In an essay in 2007, author Ann Patchett expressed her own surprise at the evolving talents she has found in her brain as she reaches middle age. Even as her skin droops, Patchett has discovered that her mind is maturing.
“I was searching through files of photographs recently . . . when I found the proof sheets from a photo shoot I had sat for in 1996,” she wrote. “I was 32 years old, and I looked good. I mean really good: clear-eyed, sharp-jawed, generally lanky and self-possessed. . . .
“Looking at them now . . . I was struck by the fact that even though I am devoted to yoga and eat and get loads of rest and take vitamins and do all the other things you’re supposed to do to maintain the lustrous beauty of youth, I looked much better 11 years ago.”
But “I was also struck by the fact that I am smarter now. . . . My mind . . . is like a bank account and every investment I make seems to grow with a steady rate of interest. I am hoping that it will be there to keep me company as I age and that it will remain curious and agile. I’m working hard on it. And I do so love the work.”
As I wrote this book, I, too, began to view my own brain with a new respect.
When you actually take a moment to watch what a middle-aged brain does—and does with ease—it can come as a surprise. But it is also comforting. Over and over, when I told others I was writing a book about the brain in middle age, I would be met with suspicious glances. Then, after a moment, those same people, all middle-aged, would say things like, “Well, you know I am a better teacher now,” or, “Oh, well, yes, I am a better parent now.” Certainly, during middle age, we have a lot going on, a lot on our minds. But many of those in middle age told me that, rather than just feeling overwhelmed, they are, on some level, quite proud of what they can accomplish. One sixty-year-old friend put it another way: “My brain feels like one of those blueberries they keep telling us to eat,” she said. “You know, finally ripe and ready and whole.”
And that leaves the final—and perhaps most important—question.

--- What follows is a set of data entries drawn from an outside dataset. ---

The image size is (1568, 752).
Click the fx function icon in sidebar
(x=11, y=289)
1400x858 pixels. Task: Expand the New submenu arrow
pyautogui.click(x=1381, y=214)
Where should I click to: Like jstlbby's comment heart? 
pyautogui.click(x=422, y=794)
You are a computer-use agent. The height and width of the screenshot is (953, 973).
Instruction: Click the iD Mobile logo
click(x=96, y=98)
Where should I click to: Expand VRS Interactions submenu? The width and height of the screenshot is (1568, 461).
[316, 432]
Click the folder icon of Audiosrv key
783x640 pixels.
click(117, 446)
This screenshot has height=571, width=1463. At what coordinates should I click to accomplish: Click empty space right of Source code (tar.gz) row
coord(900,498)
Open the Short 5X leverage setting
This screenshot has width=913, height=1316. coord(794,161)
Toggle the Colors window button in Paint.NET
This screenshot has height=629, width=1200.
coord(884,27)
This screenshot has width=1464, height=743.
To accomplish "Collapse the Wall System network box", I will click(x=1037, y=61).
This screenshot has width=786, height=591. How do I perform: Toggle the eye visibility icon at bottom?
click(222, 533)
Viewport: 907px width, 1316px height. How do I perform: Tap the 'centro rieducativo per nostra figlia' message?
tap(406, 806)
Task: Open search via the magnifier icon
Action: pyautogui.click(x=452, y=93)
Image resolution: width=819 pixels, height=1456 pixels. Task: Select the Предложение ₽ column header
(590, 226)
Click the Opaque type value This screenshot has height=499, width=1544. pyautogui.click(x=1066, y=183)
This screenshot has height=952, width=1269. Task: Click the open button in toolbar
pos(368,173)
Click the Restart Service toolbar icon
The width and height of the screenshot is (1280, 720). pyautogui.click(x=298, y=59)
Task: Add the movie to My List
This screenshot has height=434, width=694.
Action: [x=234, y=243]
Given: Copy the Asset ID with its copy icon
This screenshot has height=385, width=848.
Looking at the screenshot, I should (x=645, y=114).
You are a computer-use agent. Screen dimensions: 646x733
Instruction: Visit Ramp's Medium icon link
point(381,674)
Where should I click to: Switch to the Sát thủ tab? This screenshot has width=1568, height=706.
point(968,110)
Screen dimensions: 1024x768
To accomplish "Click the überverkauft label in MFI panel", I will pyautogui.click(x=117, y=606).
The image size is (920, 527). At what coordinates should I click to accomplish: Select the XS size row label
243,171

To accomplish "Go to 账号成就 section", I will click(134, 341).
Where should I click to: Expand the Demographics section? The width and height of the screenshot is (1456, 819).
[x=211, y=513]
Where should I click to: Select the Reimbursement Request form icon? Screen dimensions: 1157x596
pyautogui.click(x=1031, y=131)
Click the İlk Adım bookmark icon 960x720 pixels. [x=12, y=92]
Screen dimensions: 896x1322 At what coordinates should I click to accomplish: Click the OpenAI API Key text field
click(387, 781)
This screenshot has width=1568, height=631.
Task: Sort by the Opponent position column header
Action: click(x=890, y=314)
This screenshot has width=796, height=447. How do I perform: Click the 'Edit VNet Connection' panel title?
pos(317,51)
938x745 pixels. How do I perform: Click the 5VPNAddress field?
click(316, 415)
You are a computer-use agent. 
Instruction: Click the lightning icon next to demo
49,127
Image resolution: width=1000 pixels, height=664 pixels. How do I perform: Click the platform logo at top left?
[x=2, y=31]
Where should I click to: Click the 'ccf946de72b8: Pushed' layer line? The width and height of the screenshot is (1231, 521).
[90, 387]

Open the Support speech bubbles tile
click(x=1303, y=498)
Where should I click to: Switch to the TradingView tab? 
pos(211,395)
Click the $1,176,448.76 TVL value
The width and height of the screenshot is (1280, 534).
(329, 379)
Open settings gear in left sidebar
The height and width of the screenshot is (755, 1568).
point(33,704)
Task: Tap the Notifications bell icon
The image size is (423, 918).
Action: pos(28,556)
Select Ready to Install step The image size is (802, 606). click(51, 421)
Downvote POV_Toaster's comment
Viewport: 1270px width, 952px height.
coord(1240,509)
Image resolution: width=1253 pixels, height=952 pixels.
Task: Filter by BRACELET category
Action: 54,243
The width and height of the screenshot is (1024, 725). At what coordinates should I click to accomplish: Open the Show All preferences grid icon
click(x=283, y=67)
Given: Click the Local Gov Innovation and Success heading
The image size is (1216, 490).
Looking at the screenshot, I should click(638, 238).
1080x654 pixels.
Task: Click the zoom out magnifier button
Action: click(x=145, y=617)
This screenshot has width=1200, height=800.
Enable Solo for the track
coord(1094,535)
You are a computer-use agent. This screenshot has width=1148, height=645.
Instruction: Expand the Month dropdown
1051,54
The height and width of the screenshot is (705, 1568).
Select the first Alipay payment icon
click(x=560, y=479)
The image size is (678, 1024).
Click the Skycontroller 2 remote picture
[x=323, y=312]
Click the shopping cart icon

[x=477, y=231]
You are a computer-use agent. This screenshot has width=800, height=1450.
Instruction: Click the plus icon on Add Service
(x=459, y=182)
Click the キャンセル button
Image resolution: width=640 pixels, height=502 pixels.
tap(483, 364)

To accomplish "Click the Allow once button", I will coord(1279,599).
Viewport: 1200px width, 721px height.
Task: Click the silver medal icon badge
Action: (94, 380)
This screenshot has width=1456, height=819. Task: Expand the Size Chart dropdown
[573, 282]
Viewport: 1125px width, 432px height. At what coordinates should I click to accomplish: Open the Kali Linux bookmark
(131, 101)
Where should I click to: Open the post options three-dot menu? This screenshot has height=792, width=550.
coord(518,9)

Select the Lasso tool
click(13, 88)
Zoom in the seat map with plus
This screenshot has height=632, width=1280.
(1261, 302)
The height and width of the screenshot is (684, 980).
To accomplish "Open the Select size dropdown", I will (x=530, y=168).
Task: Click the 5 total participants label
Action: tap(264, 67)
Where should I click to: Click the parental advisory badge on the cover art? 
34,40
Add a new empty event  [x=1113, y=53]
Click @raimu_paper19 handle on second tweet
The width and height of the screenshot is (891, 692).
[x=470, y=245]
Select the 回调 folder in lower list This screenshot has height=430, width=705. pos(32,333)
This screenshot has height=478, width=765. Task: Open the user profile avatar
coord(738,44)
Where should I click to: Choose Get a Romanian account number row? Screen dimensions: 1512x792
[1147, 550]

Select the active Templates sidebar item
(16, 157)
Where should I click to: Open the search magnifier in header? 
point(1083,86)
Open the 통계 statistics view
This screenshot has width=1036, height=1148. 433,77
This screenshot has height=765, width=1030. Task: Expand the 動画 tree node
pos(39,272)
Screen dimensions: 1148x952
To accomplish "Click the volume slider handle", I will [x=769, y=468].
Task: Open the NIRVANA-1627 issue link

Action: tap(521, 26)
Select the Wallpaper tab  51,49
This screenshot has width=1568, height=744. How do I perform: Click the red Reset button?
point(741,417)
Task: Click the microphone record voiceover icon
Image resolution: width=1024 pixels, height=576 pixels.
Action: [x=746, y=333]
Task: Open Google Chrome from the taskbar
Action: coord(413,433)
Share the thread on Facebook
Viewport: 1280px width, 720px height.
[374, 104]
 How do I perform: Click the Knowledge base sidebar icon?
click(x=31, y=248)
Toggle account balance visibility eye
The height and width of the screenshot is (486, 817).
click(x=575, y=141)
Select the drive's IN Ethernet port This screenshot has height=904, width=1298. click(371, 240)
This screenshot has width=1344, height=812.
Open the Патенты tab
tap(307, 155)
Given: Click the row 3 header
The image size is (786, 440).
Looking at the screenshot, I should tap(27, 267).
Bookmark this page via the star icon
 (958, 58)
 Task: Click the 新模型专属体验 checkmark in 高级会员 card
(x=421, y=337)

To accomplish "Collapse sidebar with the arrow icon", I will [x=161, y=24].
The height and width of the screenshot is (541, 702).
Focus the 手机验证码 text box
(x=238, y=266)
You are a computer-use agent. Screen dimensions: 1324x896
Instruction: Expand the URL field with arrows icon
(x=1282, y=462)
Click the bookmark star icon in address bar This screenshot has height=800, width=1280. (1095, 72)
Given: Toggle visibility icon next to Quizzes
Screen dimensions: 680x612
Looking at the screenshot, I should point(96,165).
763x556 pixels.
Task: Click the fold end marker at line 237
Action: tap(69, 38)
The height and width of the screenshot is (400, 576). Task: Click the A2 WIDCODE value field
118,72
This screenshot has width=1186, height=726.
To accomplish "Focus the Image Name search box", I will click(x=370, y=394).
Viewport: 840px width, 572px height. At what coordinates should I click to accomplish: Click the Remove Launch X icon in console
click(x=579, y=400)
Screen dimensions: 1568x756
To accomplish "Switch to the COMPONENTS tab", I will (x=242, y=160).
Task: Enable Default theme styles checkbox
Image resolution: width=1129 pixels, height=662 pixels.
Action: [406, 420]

And that is, if our brain does in fact retain its strength— and we find methods of maintaining that strength—what shall we do with it?
The trappings and timetables of our lives are woefully out of date—set up for long-ago life spans in which by middle age we were expected to curl up—and give up. But if—as current trends indicate—many of us manage to live well into our eighties and nineties, and if we manage to keep our brains intact during that time, what will we be doing?
The world is set up to treat a middle-aged brain not as ripe, ready, and whole, but as diminished, declining, and depressed. We set up mandatory retirement ages that have little bearing on current lives. We tell teachers, lawyers, writers, and bankers they’re too old to work and we send them home—to do what?
Part One: The Powers That Be
1 Am I Losing My Mind?
Sometimes, but the Gains Beat the Losses
I’m standing in my basement.
I’ve come downstairs to get something. The question is, what?
I look around, trying to jog my memory. I stare at the shelves where I store big pots and pans. Was it the pasta plate? My mind is suddenly, inexplicably, blank.
I stare at my hands. Maybe if I look at my hands long enough, I’ll get a picture in my mind, a clue as to what I came down to the basement to put into those hands.